• [EXERCISE BRIEF]
Whenever the string "computer" turns up in a line of the data below, copy that line.

━━━ PROVIDED MATERIAL

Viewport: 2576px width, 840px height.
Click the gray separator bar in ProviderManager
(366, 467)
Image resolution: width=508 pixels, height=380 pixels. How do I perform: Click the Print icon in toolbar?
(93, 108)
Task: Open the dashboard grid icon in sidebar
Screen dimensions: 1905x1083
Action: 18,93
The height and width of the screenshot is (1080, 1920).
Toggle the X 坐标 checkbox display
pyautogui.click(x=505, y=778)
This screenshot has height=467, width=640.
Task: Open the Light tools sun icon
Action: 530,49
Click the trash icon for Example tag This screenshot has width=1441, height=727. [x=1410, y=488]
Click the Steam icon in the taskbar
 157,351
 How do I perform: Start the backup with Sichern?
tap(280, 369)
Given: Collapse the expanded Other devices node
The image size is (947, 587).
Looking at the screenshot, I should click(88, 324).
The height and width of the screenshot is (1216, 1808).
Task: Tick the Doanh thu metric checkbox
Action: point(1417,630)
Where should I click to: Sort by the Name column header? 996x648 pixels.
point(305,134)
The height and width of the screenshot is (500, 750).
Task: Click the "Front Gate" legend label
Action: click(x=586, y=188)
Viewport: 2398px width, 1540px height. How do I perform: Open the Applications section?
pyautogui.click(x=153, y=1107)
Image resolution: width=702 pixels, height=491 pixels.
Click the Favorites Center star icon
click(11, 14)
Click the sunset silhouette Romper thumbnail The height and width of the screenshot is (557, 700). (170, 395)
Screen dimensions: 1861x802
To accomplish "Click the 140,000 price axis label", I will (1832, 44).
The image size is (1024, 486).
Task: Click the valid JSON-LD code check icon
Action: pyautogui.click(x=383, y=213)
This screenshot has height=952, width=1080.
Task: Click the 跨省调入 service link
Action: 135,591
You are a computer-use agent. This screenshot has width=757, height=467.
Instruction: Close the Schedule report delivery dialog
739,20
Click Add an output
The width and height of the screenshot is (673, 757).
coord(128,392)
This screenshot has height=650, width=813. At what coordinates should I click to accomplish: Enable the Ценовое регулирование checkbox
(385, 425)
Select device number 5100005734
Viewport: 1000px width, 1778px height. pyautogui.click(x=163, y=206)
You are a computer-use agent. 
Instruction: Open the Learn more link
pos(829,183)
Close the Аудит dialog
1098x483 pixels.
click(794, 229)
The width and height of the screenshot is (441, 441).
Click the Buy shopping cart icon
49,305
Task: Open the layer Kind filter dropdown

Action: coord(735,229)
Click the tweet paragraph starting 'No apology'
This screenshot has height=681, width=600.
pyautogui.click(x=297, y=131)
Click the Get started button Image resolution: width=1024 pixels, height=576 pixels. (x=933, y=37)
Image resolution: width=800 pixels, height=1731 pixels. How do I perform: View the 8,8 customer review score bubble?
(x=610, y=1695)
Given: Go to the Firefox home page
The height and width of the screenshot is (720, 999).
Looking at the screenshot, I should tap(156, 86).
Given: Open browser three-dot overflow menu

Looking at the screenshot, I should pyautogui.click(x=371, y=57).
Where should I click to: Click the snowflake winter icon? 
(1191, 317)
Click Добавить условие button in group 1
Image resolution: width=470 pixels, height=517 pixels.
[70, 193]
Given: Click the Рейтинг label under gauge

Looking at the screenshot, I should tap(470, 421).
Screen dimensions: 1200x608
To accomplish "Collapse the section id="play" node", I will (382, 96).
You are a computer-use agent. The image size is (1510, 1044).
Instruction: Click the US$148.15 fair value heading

━━━━━━

• [WRITTEN SOLUTION]
You are a computer-use agent. This screenshot has width=757, height=467.
You are a computer-use agent. 
You are a computer-use agent. The image size is (1510, 1044).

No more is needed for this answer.